WASHINGTON, May 6, 2010 — Defense Secretary Robert M. Gates is slated to go to Capitol Hill today to brief the full Senate on the Strategic Arms Reduction Treaty that President Barack Obama and Russian President Dmitry Medvedev signed last month, Pentagon Press Secretary Geoff Morrell told reporters today.
Secretary of State Hillary Rodham Clinton, Energy Secretary Steven Chu and Marine Corps Gen. James E. Cartwright, vice chairman of the Joint Chiefs of Staff, also are slated to attend the briefing, he said.
“As demonstrated by that briefing team, this treaty has broad interagency support,” Morrell said.
Obama and Medvedev signed the so-called “New START” treaty April 8, with both countries pledging to reduce their deployed, strategic nuclear weapons stockpiles. The treaty sets new limits on ready-to-use, long-range nuclear weapons and establishes comprehensive verification procedures for both countries to verify which weapons the other possesses. The goal of today’s briefing is to provide senators with an overview of the treaty and to answer questions, Morrell said, noting the briefing is closed to the media. In a podcast recorded earlier this week, Navy Adm. Mike Mullen, chairman of the Joint Chiefs of Staff, called the treaty “significant.”
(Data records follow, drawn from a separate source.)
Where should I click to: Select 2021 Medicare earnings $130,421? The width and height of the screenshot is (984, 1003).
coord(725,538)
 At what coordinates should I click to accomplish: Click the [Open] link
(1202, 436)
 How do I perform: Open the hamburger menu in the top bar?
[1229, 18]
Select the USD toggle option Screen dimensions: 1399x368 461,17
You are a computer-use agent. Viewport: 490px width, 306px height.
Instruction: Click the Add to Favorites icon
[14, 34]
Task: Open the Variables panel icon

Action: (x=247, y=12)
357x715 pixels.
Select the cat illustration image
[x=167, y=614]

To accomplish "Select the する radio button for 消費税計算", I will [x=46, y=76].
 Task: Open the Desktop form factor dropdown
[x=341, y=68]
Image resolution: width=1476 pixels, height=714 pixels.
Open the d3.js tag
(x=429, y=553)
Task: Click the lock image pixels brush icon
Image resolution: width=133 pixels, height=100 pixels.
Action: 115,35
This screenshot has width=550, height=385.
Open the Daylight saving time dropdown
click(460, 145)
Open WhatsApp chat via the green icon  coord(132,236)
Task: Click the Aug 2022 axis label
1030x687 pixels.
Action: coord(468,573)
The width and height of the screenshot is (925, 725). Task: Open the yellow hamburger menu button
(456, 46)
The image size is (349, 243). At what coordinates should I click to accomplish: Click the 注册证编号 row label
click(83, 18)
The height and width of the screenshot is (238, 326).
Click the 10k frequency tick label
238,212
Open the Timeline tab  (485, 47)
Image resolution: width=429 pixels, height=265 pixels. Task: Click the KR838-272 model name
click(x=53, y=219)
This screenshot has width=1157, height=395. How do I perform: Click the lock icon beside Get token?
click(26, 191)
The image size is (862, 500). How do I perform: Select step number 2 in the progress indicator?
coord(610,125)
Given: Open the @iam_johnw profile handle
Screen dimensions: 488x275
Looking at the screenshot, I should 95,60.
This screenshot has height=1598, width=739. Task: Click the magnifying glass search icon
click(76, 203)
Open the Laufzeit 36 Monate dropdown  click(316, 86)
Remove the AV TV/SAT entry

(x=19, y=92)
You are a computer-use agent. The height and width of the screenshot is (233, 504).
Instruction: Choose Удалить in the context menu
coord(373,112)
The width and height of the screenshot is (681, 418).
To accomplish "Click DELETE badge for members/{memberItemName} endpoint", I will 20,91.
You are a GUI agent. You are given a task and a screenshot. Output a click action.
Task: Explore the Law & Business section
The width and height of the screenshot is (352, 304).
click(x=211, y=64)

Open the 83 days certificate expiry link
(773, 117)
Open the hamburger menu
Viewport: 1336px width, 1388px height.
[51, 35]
Should the treaty be ratified by the United States and Russia, “it will result in a reduction of nuclear weapons,” the chairman noted.
From a military standpoint, the United States will retain a strong nuclear capability based on the triad of bombers, intercontinental ballistic missiles and ballistic missile submarines, Mullen said. “That is sustained,” he added.
“We’re still able to deter; we’re able to sustain a very strong nuclear triad,” the chairman said. “I’m very supportive of how the treaty came out.”
The proposed treaty is a step toward Obama’s long-term goal to reduce and eventually eliminate nuclear
U.S. Department of Defense
Office of the Assistant Secretary of Defense (Public Affairs)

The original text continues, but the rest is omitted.